» **Requirement**: Repeat exactly the lines from the first line of the records through the line containing "Click the empty", and nothing more.

Stored data entries:
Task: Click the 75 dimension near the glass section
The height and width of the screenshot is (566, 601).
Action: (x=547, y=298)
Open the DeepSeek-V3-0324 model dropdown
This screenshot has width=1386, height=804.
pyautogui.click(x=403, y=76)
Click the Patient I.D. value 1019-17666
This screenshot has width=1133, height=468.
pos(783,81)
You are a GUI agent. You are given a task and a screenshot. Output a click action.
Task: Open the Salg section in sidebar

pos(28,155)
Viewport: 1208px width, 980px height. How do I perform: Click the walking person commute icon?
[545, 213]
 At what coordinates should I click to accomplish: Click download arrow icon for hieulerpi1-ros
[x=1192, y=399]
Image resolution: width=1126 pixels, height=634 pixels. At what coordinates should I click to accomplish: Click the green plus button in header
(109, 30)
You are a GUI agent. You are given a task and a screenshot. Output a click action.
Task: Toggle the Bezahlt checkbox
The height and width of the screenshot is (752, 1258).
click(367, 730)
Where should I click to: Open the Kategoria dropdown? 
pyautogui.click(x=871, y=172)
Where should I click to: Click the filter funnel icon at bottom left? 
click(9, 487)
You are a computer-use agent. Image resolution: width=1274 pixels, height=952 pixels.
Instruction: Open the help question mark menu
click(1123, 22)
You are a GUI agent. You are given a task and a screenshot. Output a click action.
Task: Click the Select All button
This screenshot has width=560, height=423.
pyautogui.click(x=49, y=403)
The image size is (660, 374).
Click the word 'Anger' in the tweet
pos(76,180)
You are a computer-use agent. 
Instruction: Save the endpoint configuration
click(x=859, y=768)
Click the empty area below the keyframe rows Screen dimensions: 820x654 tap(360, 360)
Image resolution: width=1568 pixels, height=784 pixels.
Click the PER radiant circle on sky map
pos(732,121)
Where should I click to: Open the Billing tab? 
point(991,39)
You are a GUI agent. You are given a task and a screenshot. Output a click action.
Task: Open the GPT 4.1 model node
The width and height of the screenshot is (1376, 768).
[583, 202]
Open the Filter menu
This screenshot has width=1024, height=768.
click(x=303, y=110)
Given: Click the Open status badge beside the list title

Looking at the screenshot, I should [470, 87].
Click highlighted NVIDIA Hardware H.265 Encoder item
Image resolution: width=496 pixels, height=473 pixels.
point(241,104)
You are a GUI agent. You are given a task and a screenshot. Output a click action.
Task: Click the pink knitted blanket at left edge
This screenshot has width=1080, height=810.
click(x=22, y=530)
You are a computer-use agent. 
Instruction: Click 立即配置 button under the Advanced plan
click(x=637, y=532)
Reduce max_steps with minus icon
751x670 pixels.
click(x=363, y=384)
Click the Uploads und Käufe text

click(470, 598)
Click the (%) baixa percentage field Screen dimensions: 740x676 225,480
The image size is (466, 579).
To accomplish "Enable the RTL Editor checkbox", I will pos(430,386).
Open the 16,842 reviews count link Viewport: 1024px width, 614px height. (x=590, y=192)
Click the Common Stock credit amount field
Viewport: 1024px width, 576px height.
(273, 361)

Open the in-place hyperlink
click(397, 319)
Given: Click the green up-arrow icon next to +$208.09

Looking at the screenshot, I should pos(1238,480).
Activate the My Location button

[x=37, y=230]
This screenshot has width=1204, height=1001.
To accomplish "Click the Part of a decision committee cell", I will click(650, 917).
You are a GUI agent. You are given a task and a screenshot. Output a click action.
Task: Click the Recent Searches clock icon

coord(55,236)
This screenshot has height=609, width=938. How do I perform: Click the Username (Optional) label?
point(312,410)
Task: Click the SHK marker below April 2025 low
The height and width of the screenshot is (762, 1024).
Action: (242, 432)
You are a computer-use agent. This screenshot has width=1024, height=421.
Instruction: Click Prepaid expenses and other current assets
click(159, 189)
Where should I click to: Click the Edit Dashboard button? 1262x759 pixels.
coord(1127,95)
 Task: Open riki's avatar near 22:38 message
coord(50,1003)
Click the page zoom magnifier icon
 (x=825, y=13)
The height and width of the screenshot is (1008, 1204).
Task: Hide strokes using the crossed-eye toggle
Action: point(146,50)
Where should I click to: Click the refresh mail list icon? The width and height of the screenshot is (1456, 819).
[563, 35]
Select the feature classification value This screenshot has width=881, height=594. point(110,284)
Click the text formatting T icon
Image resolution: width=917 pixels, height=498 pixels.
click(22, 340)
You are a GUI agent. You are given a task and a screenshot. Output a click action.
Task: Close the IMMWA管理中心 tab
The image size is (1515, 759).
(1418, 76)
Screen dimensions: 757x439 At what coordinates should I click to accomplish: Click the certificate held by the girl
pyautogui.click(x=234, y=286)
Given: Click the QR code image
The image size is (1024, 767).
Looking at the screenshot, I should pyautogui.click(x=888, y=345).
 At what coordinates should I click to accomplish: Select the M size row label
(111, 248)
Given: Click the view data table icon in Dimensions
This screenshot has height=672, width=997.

» **Exercise answer**:
Task: Click the 75 dimension near the glass section
The height and width of the screenshot is (566, 601).
Action: (x=547, y=298)
Open the DeepSeek-V3-0324 model dropdown
This screenshot has width=1386, height=804.
pyautogui.click(x=403, y=76)
Click the Patient I.D. value 1019-17666
This screenshot has width=1133, height=468.
pos(783,81)
You are a GUI agent. You are given a task and a screenshot. Output a click action.
Task: Open the Salg section in sidebar

pos(28,155)
Viewport: 1208px width, 980px height. How do I perform: Click the walking person commute icon?
[545, 213]
 At what coordinates should I click to accomplish: Click download arrow icon for hieulerpi1-ros
[x=1192, y=399]
Image resolution: width=1126 pixels, height=634 pixels. At what coordinates should I click to accomplish: Click the green plus button in header
(109, 30)
You are a GUI agent. You are given a task and a screenshot. Output a click action.
Task: Toggle the Bezahlt checkbox
The height and width of the screenshot is (752, 1258).
click(367, 730)
Where should I click to: Open the Kategoria dropdown? 
pyautogui.click(x=871, y=172)
Where should I click to: Click the filter funnel icon at bottom left? 
click(9, 487)
You are a computer-use agent. Image resolution: width=1274 pixels, height=952 pixels.
Instruction: Open the help question mark menu
click(1123, 22)
You are a GUI agent. You are given a task and a screenshot. Output a click action.
Task: Click the Select All button
This screenshot has width=560, height=423.
pyautogui.click(x=49, y=403)
The image size is (660, 374).
Click the word 'Anger' in the tweet
pos(76,180)
You are a computer-use agent. 
Instruction: Save the endpoint configuration
click(x=859, y=768)
Click the empty area below the keyframe rows Screen dimensions: 820x654 tap(360, 360)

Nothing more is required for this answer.